Authored by kevans on Thu, Aug 8, 9:27 PM.

Details

Reviewers
markj
oshogbo
Summary

casper(3):
If nvlout is an error state before we attempt to send it, rebuild with just the final error to be passed back. This can happen for various reasons, but most of them seem to be either EMFILE/ENFILE/ENOMEM issues that would naturally clear up by creating a more minimal nvlist with a single nvpair. Regardless, we must try- libnv will not send out an nvlist that's in an error state.

cap_fileargs(3):
Attempt to handle EMFILE/ENFILE style errors in fileargs_add_cache. In one error case, the nvlist_add_nvlist(nvlout, fname, new) was setting EMFILE on nvlout and causing the send to later fail.

libnv(3):
recvmsg can kick back EMSGSIZE if the SCM_RIGHTS transfer can't happen due to EMFILE/ENFILE. Drain the recv buf if we've hit EMSGSIZE so that subsequent transfers can work as expected, rather than the current domino effect.

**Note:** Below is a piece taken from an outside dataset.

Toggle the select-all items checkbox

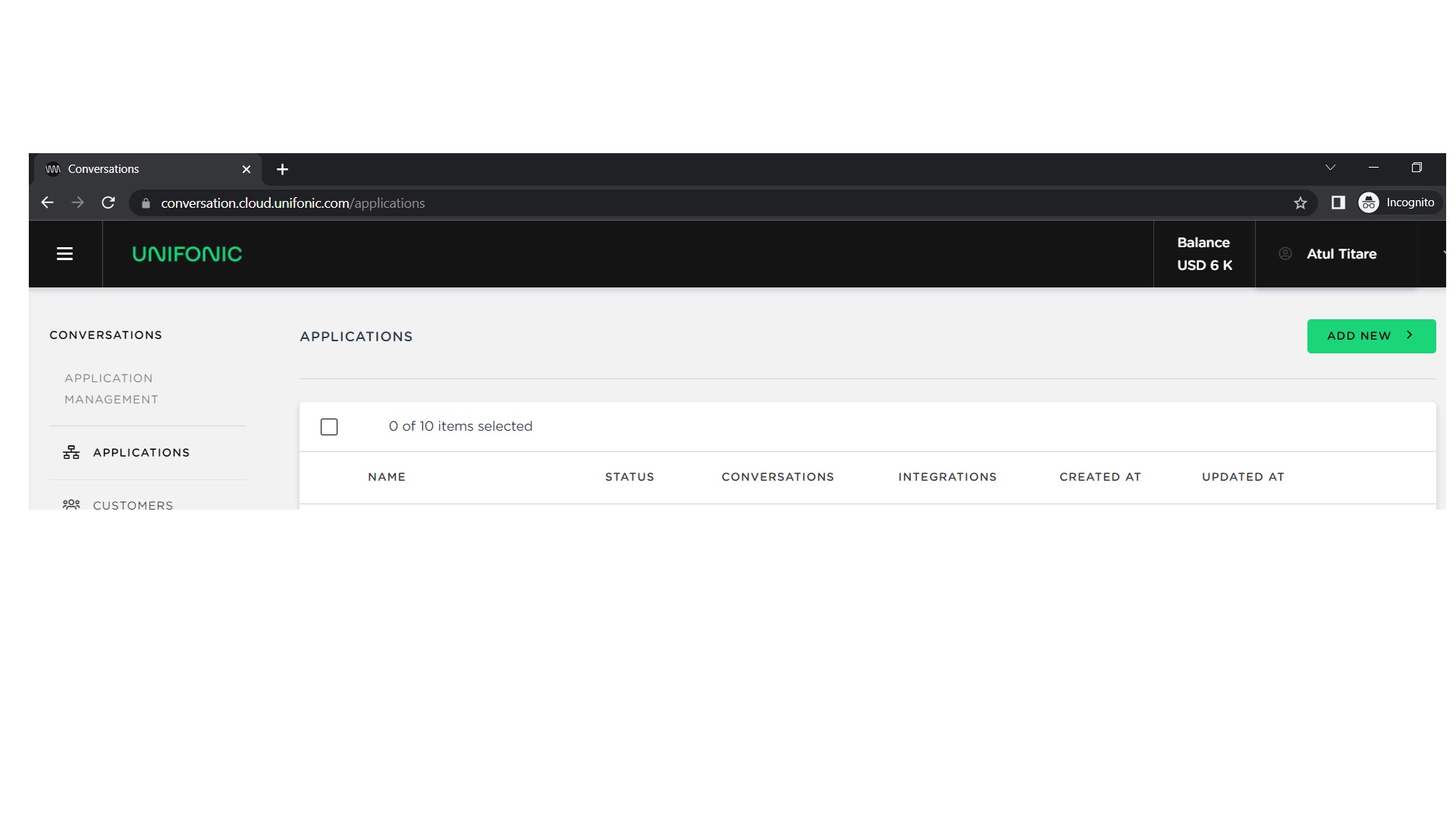click(329, 427)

I'm not sure any of it's the most correct; the libnv(3) change could/should probably only drain enough bytes to hold the cmsg that can't happen (nfds * CMSG_SPACE(sizeof(int)) + sizeof(struct msghdr).

Diff Detail

Repository
rS FreeBSD src repository
Lint
Lint Skipped
Unit
Unit Tests Skipped
Build Status
Buildable 25760

Event Timeline

kevans created this revision.Thu, Aug 8, 9:27 PM
kevans added a comment.Thu, Aug 8, 9:37 PM

the libnv(3) change could/should probably only drain enough bytes to hold the cmsg that can't happen (nfds * CMSG_SPACE(sizeof(int)) + sizeof(struct msghdr).

I say that, but the subsequent buf_drain only ever reads one byte from the socket after the resulting EMSGSIZE.

kevans updated this revision to Diff 60605.Fri, Aug 9, 12:20 AM

Plugs a potential nvlist/fd leak in fileargs_add_cache. The fd is moved into new if it succeeds, and new is cloned into nvlout with the fd dup'd. Destroy new after nvlist_add whether it failed or not to plug it.

Leaving buf_drain alone for now -- it seems like we might periodically have more than one message queued that needs to be flushed, but it's not immediately clear to me. libnv has a somewhat rigid protocol to follow with this socket, so the current approach should generally be safe.